Permohonan yang teregistrasi dengan nomor perkara 38/PUU-XIX/2021 ini diajukan oleh 3 (tiga) Pemohon yang berprofesi sebagai wartawan dan pimpinan perusahaan pers berbadan hukum, yakni: Heintje Grontson Mandagie sebagai Pemohon I, Hans M Kawengian sebagai Pemohon II dan Soegiharto Santoso, sebagai Pemohon III. Para Pemohon mempersoalkan norma: Pasal 15 ayat (2) dan ayat (5).
Para Pemohon menilai Peraturan Dewan Pers yang ditetapkan oleh Dewan Pers Pasal 15 ayat (2) huruf f UU Pers telah mencederai kemerdekaan dan kebebasan pers dan menghilangkan hak organisasi-organisasi pers dalam menyusun dan membuat peraturan-peratruan di bidang pers dalam upaya meningkatkan kualitas profesi kewartawanan.
Selain itu adanya ketidakjelasan tafsir Pasal 15 ayat (5) UU a quo, mengakibatkan Dewan Pers Indonesia yang terbentuk melalui Kongres Pers Indonesia 2019 di Asrama Haji Jakarta tanggal 6 Maret 2019 tidak kunjung ditetapkan dengan Keputusan Presiden.
Sidang yang telah memasuki agenda ke-10 (sepuluh) ini telah mendengarkan keterangan dari Direktur Jenderal Informasi dan Komunikasi Publik Kementerian Kominfo Usman Kansong pada sidang (11/10), menurutnya ketentuan UU a quo bukan ketentuan yang sumir untuk ditafsirkan karena rumusannya sudah sangat jelas.
Kuasa hukum Dewan Pers selaku Pihak terkait menyampaikan apabila organisasi pers menyusun aturan menurut versi masing-masing, akan berdampak pada kekacauan dan ketidakpastian hukum.
Ketua Persatuan Wartawan Indonesia (PWI) Atal S Depari (11/1) dan Kuasa Hukum dari LBH Pers yang mewakili Aliansi Jurnalis Independen (AJI) menyatakan bahwa UU Pers sama sekali tidak mengalami kerugian konstitusional maupun kerugian operasional dengan adanya pasal yang diuji.
“Asosiasi Media Siber Indonesia (AMSI), dan Ikatan Jurnalis Televisi Indonesia (IJTI) menyatakan pasal yang diujikan tidak bertentangan dengan konstitusi.

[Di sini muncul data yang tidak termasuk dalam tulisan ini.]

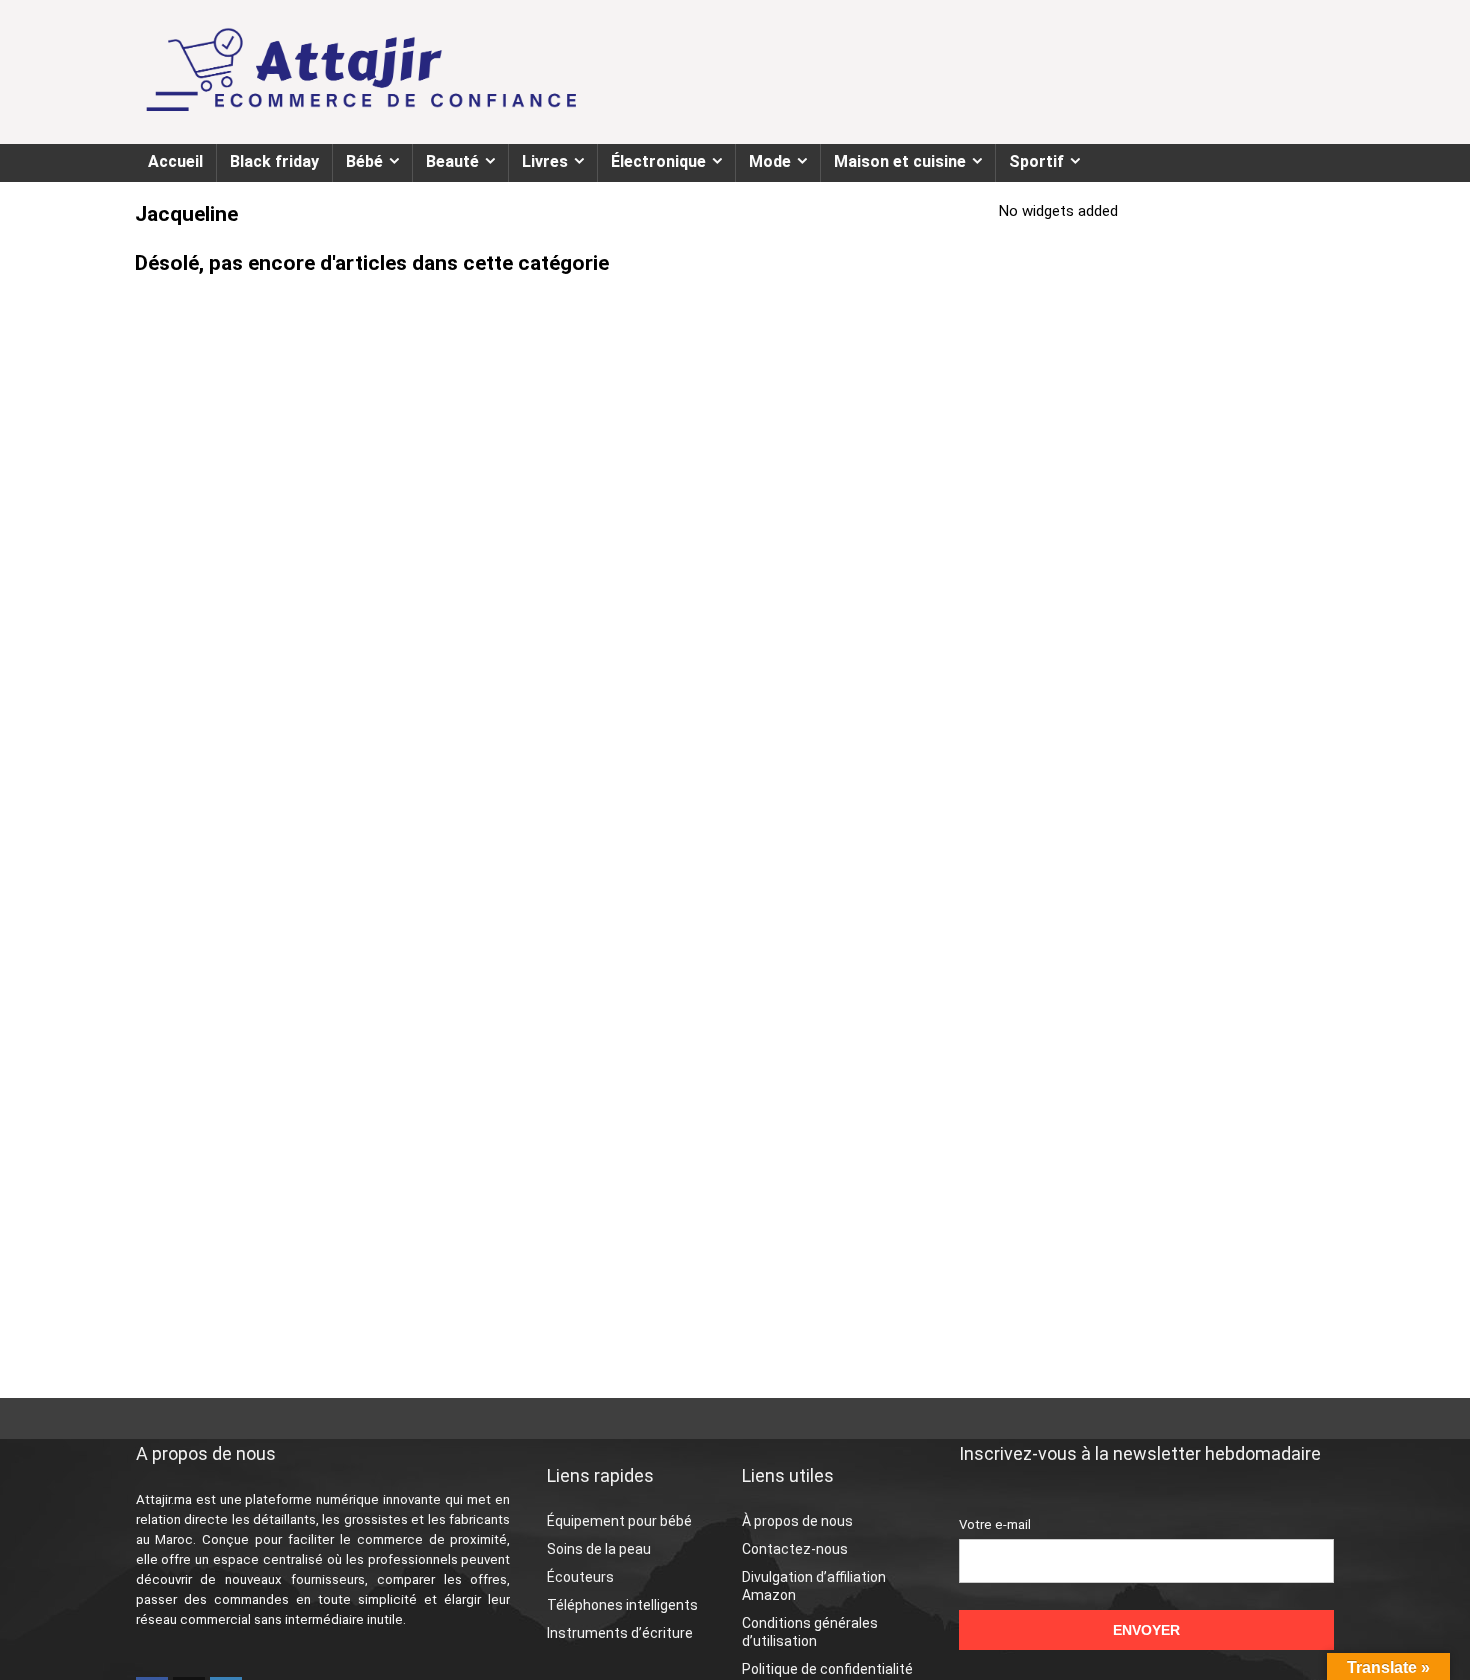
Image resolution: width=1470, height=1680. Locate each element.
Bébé (364, 161)
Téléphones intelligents (622, 1605)
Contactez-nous (795, 1549)
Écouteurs (580, 1577)
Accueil (175, 161)
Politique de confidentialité (827, 1669)
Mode (770, 161)
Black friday (274, 161)
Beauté (452, 161)
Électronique (658, 161)
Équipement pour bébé (619, 1521)
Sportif (1036, 161)
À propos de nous (797, 1521)
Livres (545, 161)
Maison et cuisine (900, 161)
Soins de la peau (599, 1549)
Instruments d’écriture (620, 1633)
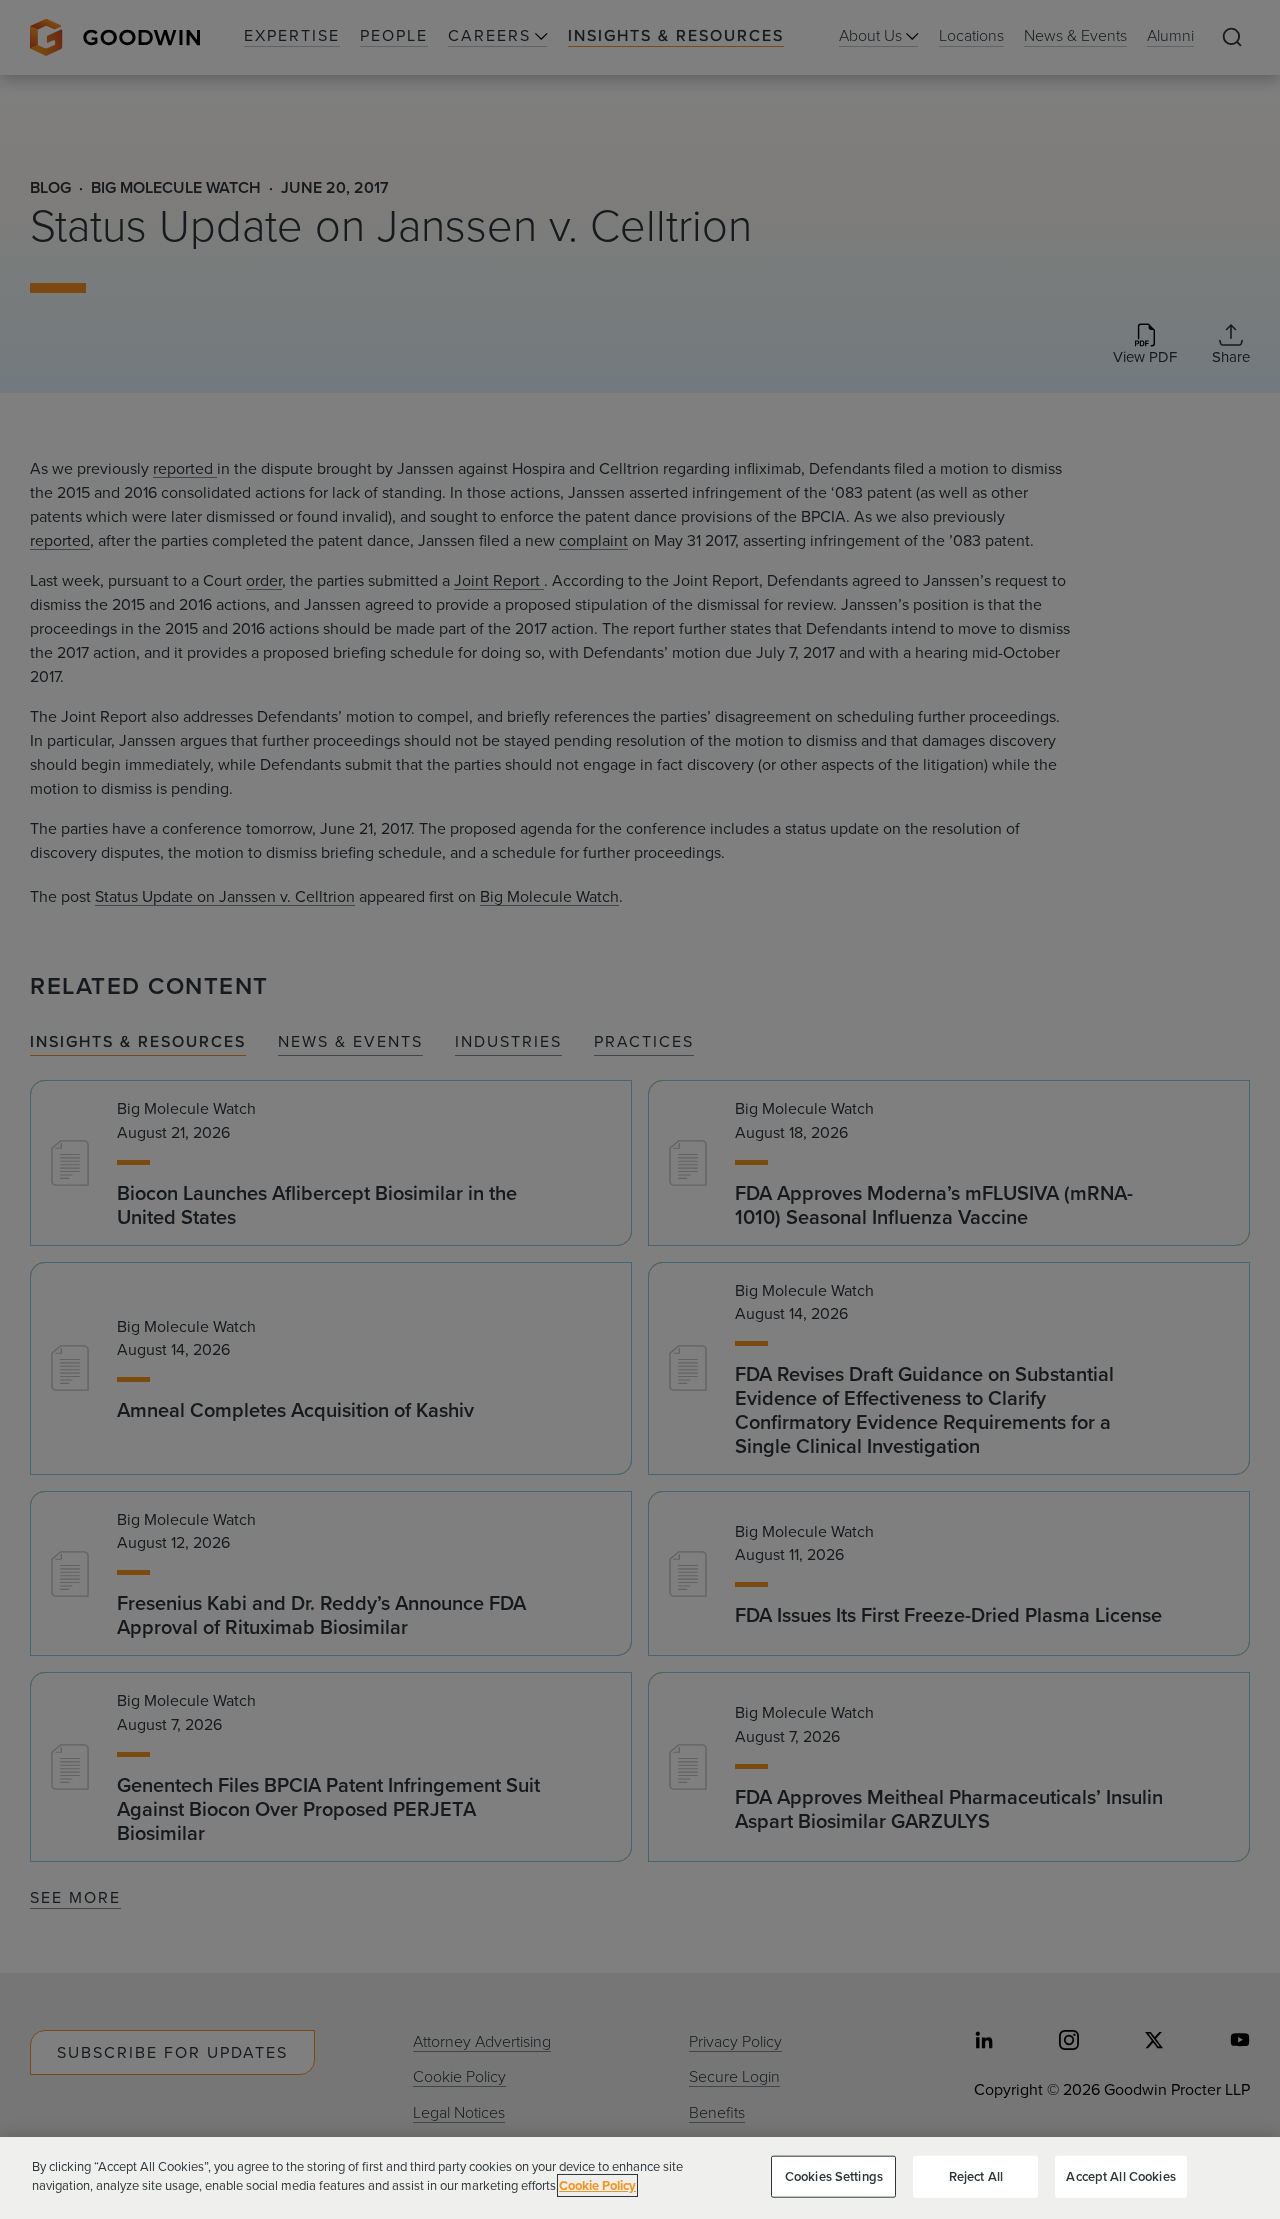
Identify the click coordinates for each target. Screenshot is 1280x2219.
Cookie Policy (597, 2185)
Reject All (976, 2176)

Namun, apabila norma pasal tersebut berubah sesuai yang diminta oleh Pemohon, maka akan membuat ketentuan pasal-pasal a quo justru menjadi tidak jelas dan sumir,” ujarnya.
Sidang Pengujian UU Pers juga telah mendengarkan keterangan Saksi Pemohon (26/1) yakni Ketua Sindikat Wartawan Indonesia (SWI) Dedik Sugianto dan Hika Transisia selaku Sekretaris Umum DPP Jurnalis Nasional Indonesia (JNI).
Keduanya mengatakan adanya ketidakjelasan tafsir dalam UU Pers mengakibatkan pihaknya tidak dapat menentukan dan menyusun peraturan-peraturan di bidang pers.
Anggota Komisi III DPR RI Supriansa menyebutkan bahwa peraturan pada Dewan Pers berisi tentang kesepakatan yang telah diambil secara bersama-sama dan berlaku atas keinginan sukarela dari organisasi pers, perusahaan pers, dan wartawan yang menjadi bagian dari Dewan Pers tersebut hal ini bertujuan untuk menjaga kualitas profesi pers.
Dalam persidangan ini, MK juga mendengarkan Ahli dari Pihak Terkait, Bagir Manan. Bagir menjelaskan bahwa seluruh petunjuk yang dibuat oleh Dewan Pers disusun atas persetujuan bersama dan penegakan peraturan serta pedoman dan keputusannya diserahkan pada satuan komunitas, jadi Dewan Pers tidak menegakkan aturan sendiri.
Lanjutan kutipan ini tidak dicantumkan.